2026-07-16

California’s wine industry is under growing pressure from weaker global demand and the fallout from U.S. trade policy, but producers are looking to Asia, and especially China, as one of the few markets that could still offer meaningful room for growth.
A report cited by the Wine Institute said California wine exports fell 35% in 2025. The strain has also reached producers at home. Since March, four wineries have either closed or gone through major restructuring, according to The Drinks Business. E. & J. Gallo Winery, the world’s largest family-owned winery by volume, has also carried out several rounds of facility closures and layoffs.
The downturn reflects a mix of forces. Wine consumption patterns have shifted in several markets, and a weak global economy has weighed on discretionary spending. California producers were then hit harder by the tariff disputes that followed President Donald Trump’s 2025 trade measures, which triggered retaliatory duties in several countries.
Canada became one of the clearest examples of that damage. After the United States imposed an additional 25% tariff on imports from Canada, some Canadian liquor stores removed American bottles from their shelves.
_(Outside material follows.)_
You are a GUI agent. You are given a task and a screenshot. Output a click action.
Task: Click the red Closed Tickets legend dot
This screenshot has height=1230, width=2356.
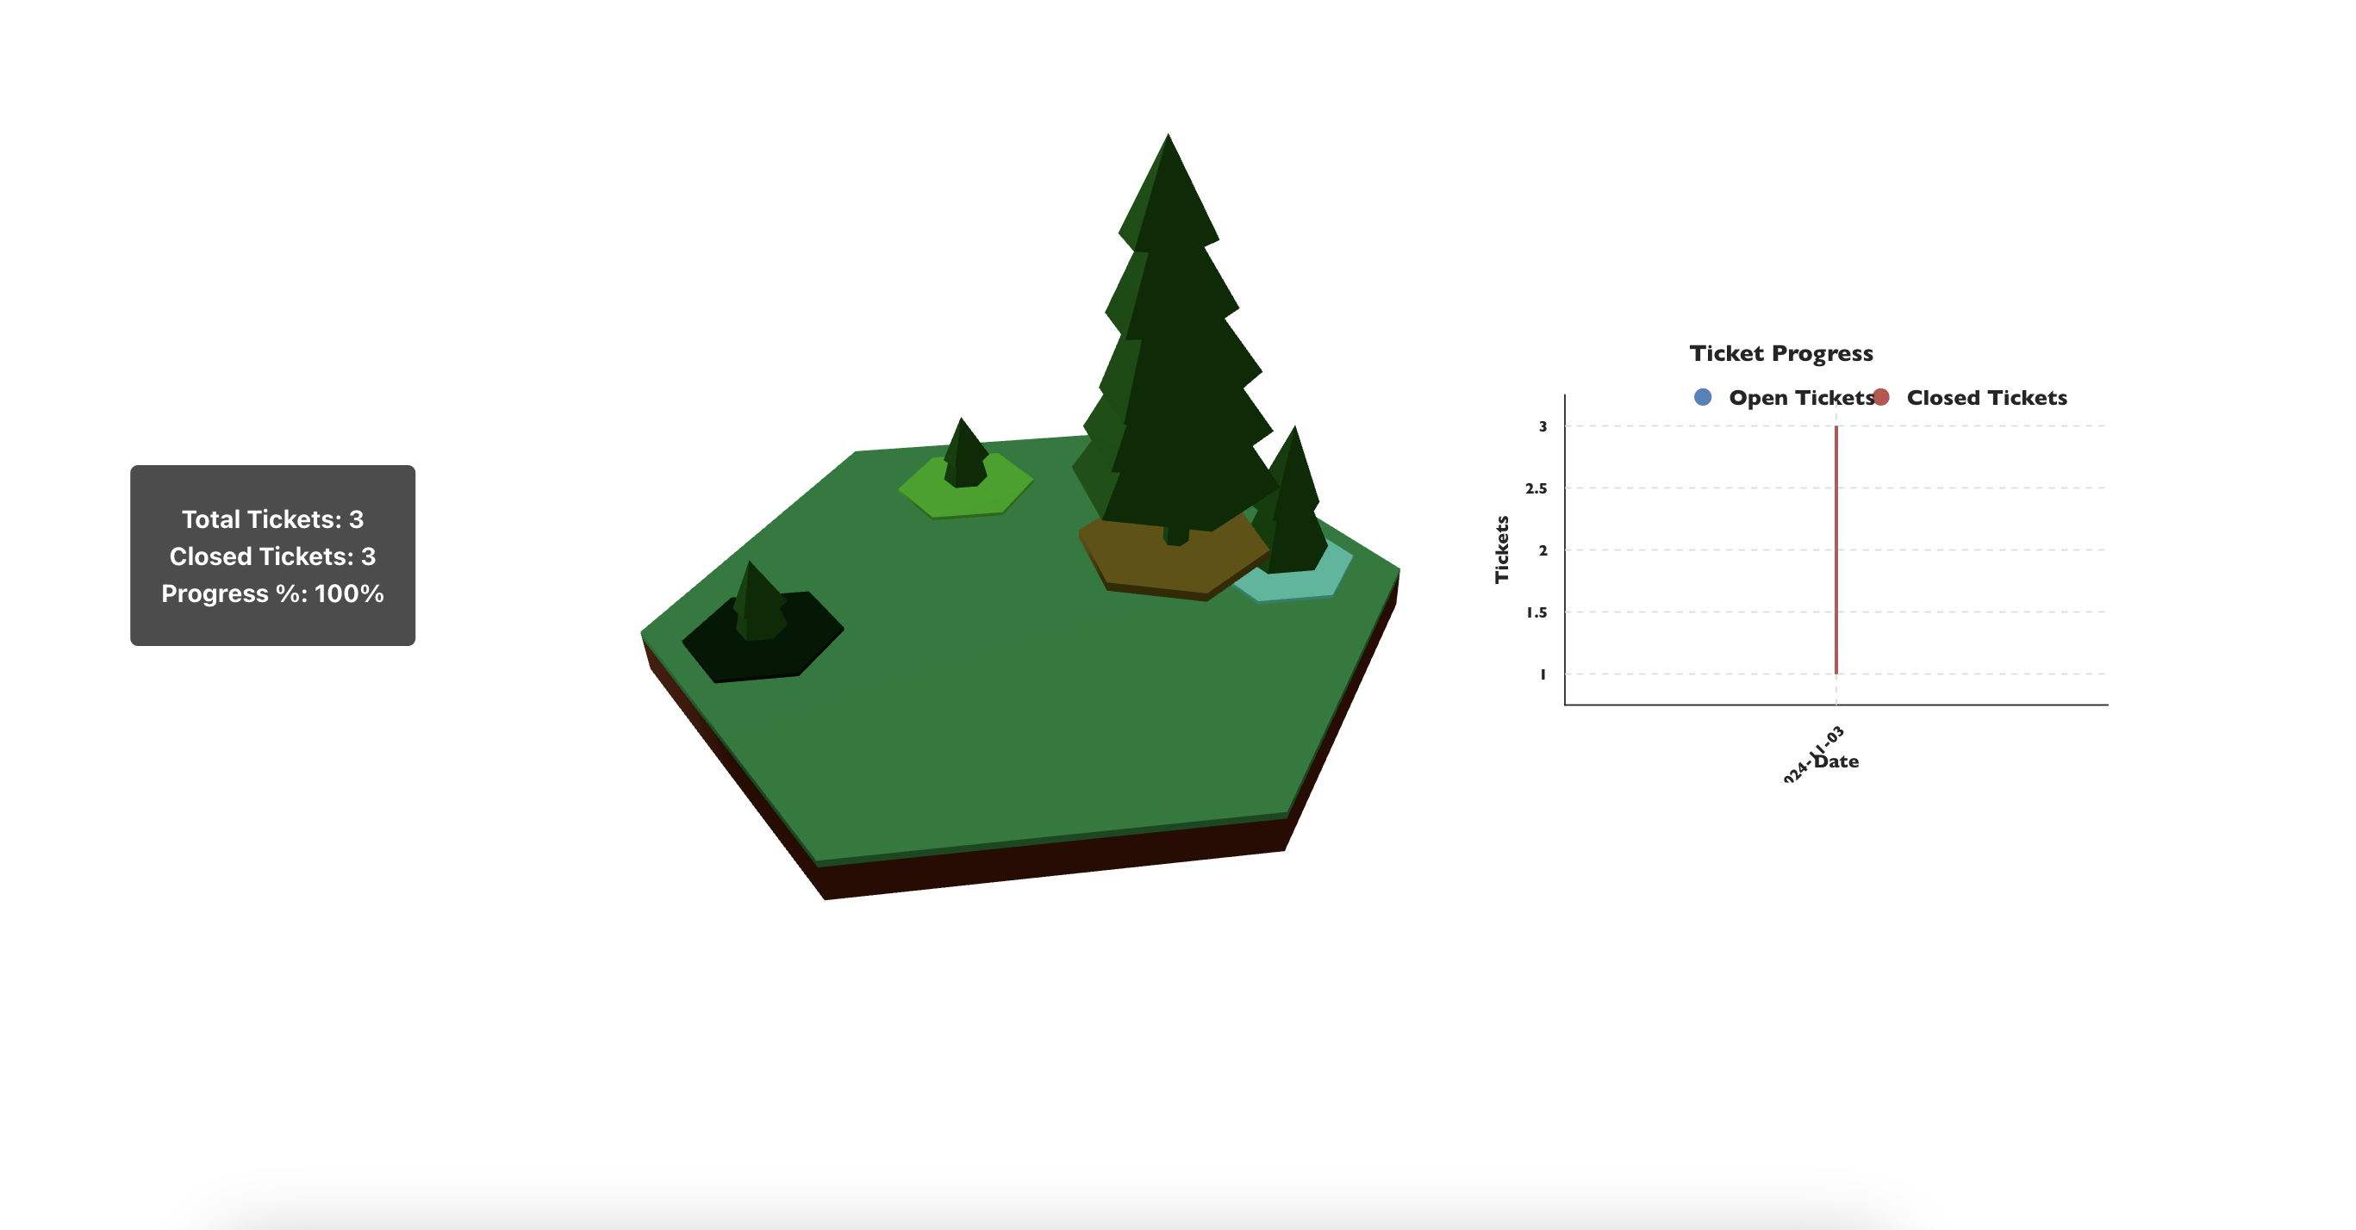1880,397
Canada, previously the largest buyer of U.S. wines, responded with tariffs on a range of American goods. According to the U.S. International Trade Commission, U.S. wine producers have lost an estimated $134 million in export value to Canada since March 2025. That setback has helped drive a 30% decline in total U.S. wine exports worldwide.
Although U.S. wines have found new sales channels in countries including Italy, the United Arab Emirates, Belgium, South Africa and Japan, those gains have not been enough to offset the losses tied to Canada and broader trade disruption.
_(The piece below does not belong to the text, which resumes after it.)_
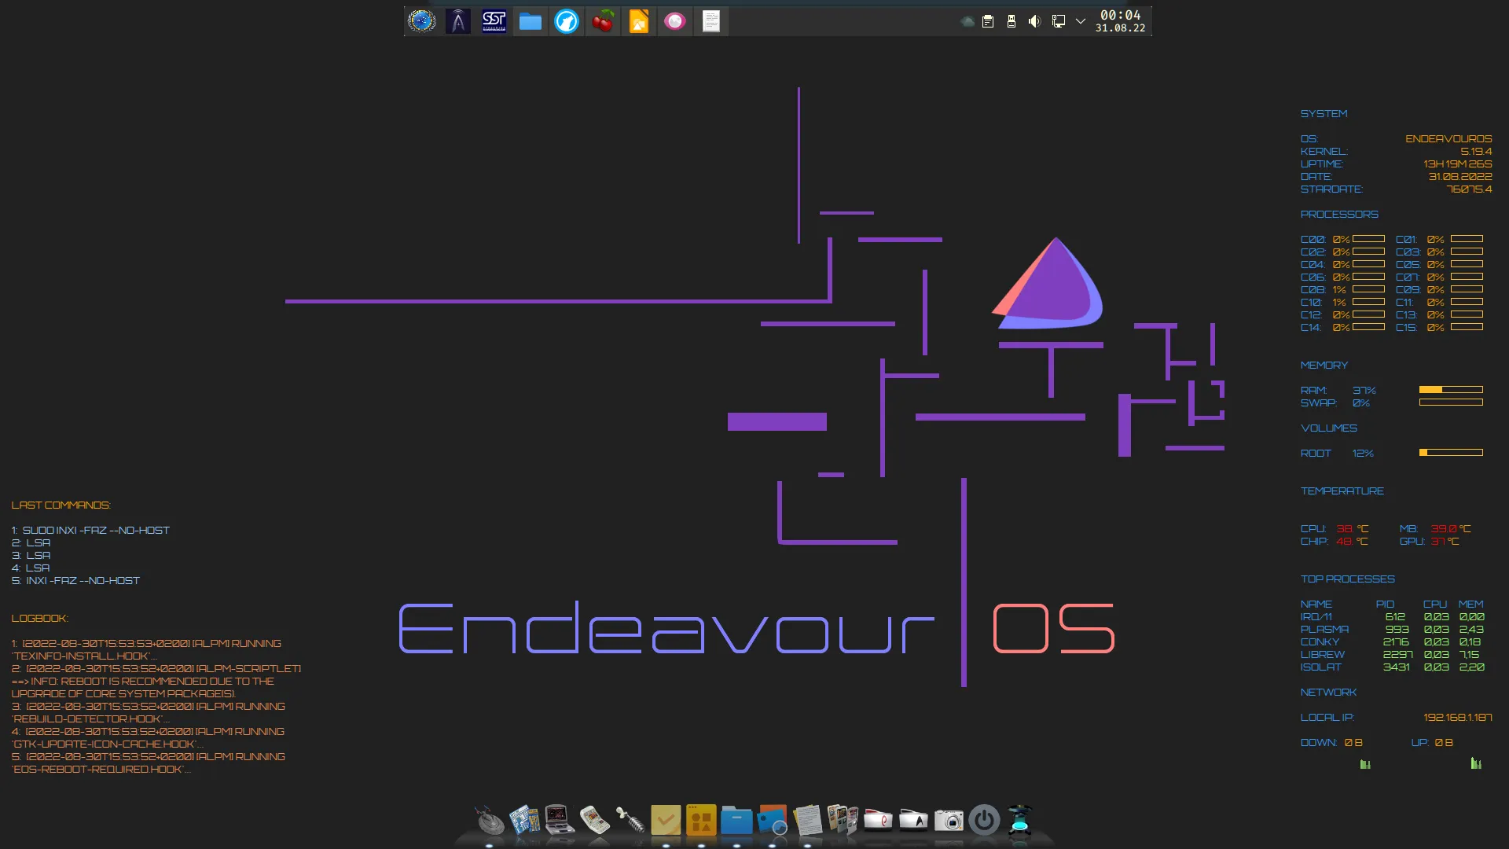Open the weather cloud tray widget
The width and height of the screenshot is (1509, 849).
(x=967, y=21)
That pressure matters beyond vineyard sales. For the beverage sector, tariffs can quickly reshape cash flow, inventory planning and export strategy, forcing wineries to rethink which markets they serve and what share of business each market should carry. If Canada remains constrained, a stronger push into Asia could become more important for balancing export volumes and preserving margins.
Christopher Beros, the California Wine Institute’s director for Greater China and Southeast Asia, said Asia remains attractive because wine is still a developing category across much of the region. In comments reported by The Drinks Business, he said consumers in many Asian markets are still building familiarity with wine and remain interested in food, travel and lifestyle experiences that can support demand for imported bottles.
Beros identified Greater China, Southeast Asia, South Korea and Japan as some of the most important long-term opportunities for California wineries. He argued that California wines can appeal both to newer drinkers and more experienced consumers, and that grapes such as Zinfandel pair well with a wide range of Asian cuisines.
He also pointed to California’s broader image as part of its appeal abroad. In his view, associations with innovation, sunshine, food, travel and culture help position California wine not only as a drink but as part of a wider hospitality and lifestyle offering. That message may carry particular weight in markets where wine buying is closely tied to dining, gifting and status.
China stands out even as recent trade data there has been weak. U.S. Census Bureau figures show California wine imports into China fell by $69 million between 2024 and 2025. Beros said slower orders and more cautious inventory decisions have reflected uncertainty around regulation and the economy, but he suggested clearer conditions could help stabilize demand.
He also said rising interest in higher-quality Chinese wines may ultimately support imported categories rather than displace them entirely. As consumers become more focused on origin, craftsmanship, quality and occasion, he argued, California producers may be able to tell a stronger story about terroir and winemaking identity.
The outlook remains uncertain, especially given geopolitical tensions and uneven consumer spending. But for California wineries facing shrinking exports, layoffs and lost shelf space in key markets, Asia is increasingly being treated not simply as a growth market but as a possible hedge against deeper losses elsewhere.